Além desse encontro formativo, a diocese também celebrou vocações específicas ao ministério sacerdotal. Dois novos seminaristas, Matheus e Edgar, ingressaram no Seminário Propedêutico, em Dourados, dando o primeiro passo concreto em sua caminhada de discernimento. Já o seminarista Paulo Henrique recebeu a ordem do leitorado, um grau da ordem menor, fortalecendo ainda mais seu compromisso com a Igreja. Com a graça de Deus, vemos as vocações florescerem em nossa diocese, um sinal da presença amorosa do Pai que continua a chamar operários para sua messe.
A palavra “vocação” vem do latim vocatio, onis, que significa chamada ou convite. A vocação é um dom da graça divina, que se manifesta de forma sutil em nossos corações, como um sussurro do Senhor. No entanto, essa chamada exige uma resposta, um “sim” generoso e consciente. Embora a vocação seja uma iniciativa de Deus, cabe a cada um acolhê-la e cultivá-la com oração e discernimento. Como nos ensina a Lumen Gentium, “a vocação de todos os fiéis é um chamado à santidade dentro da Igreja”.

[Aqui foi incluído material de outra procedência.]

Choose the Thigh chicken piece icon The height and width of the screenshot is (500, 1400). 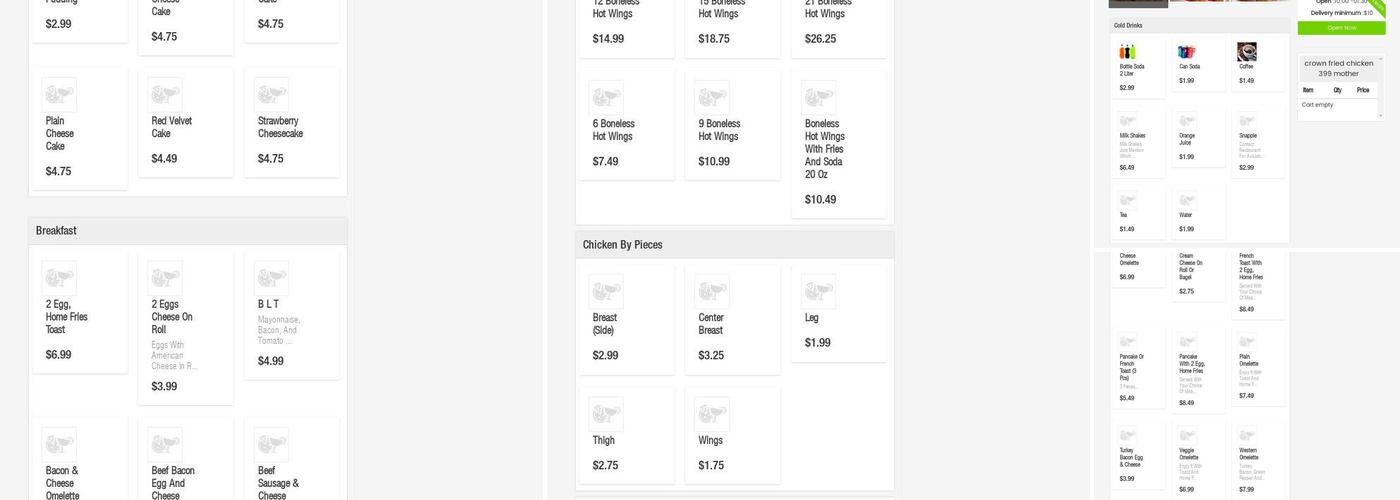(606, 414)

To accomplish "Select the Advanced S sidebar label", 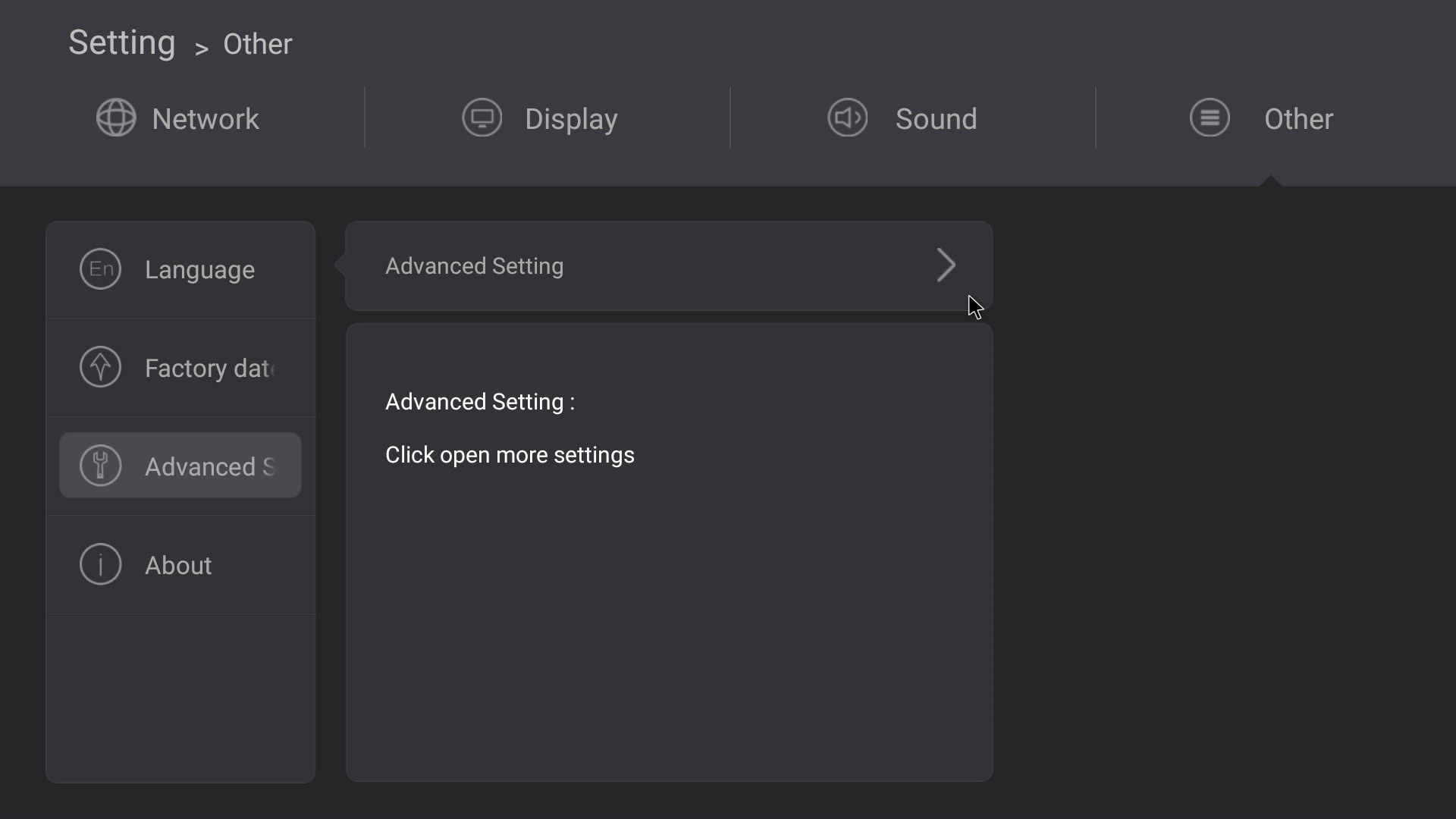I will (x=210, y=467).
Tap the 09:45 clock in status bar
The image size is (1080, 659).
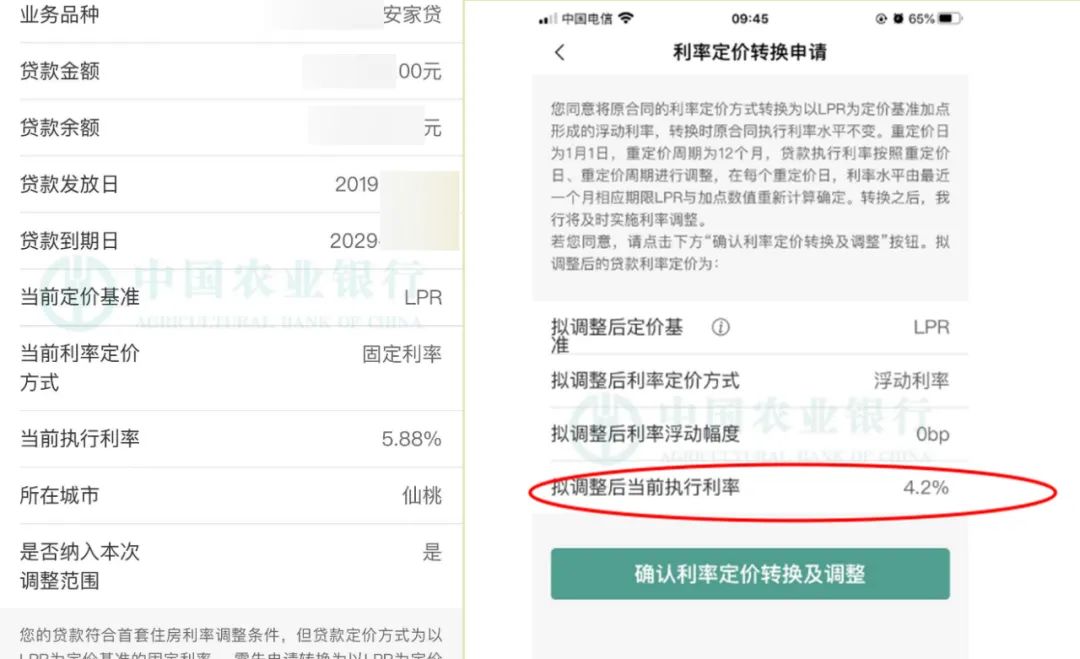point(750,19)
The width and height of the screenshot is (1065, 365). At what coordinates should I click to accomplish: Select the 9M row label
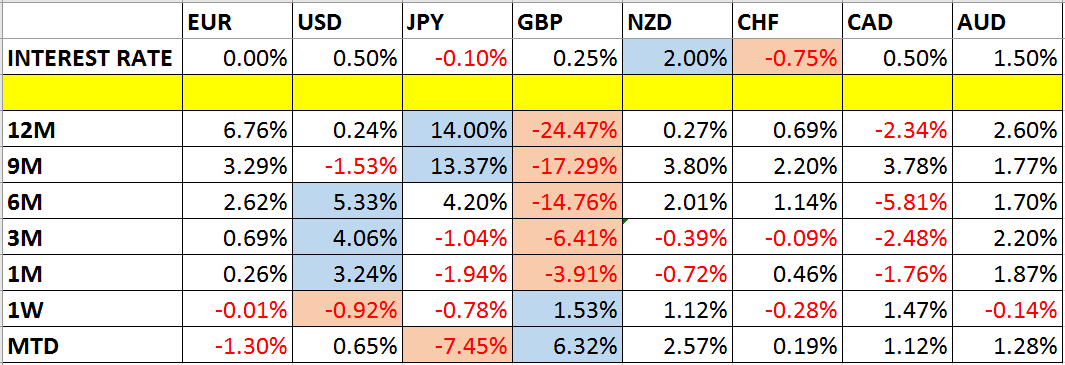click(92, 166)
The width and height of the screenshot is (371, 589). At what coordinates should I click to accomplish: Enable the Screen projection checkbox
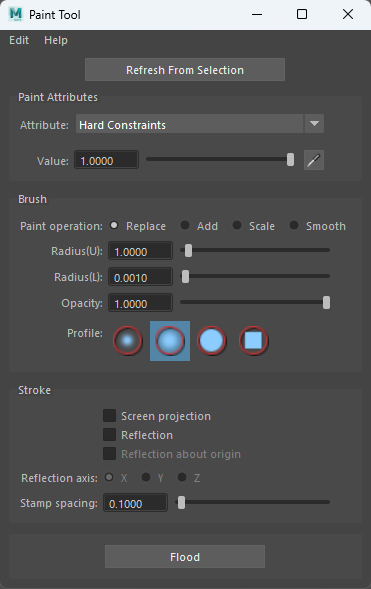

Muitas vezes, reduzimos a vocação apenas ao chamado sacerdotal, mas a Igreja nos ensina que há diversas vocações, todas essenciais para a edificação do Reino de Deus. Além da vocação presbiteral, temos a vida consagrada, o matrimônio e até mesmo os diversos ministérios leigos, como o serviço catequético. Cada um, segundo seu carisma, é chamado a testemunhar Cristo no mundo, respondendo ao chamado divino com generosidade e fidelidade.
Diante dessa riqueza vocacional, somos convidados a rezar pelas vocações e a incentivar aqueles que sentem o chamado de Deus. Assim como Jesus disse a Simão Pedro: “Avança para águas mais profundas, e lançai vossas redes para a pesca” (Lc 5,4), somos desafiados a confiar na vontade do Senhor e responder ao Seu chamado com coragem. E, para aqueles que hesitam, vale lembrar as palavras de Cristo: “Não tenhas medo! De hoje em diante tu serás pescador de homens” (Lc 5,10).
Que possamos, como comunidade de fé, ser um solo fértil onde as vocações possam germinar e dar frutos. Que a graça do Espírito Santo fortaleça todos os que disseram “sim” ao chamado do Senhor, para que possam servir com amor e dedicação na missão que lhes foi confiada.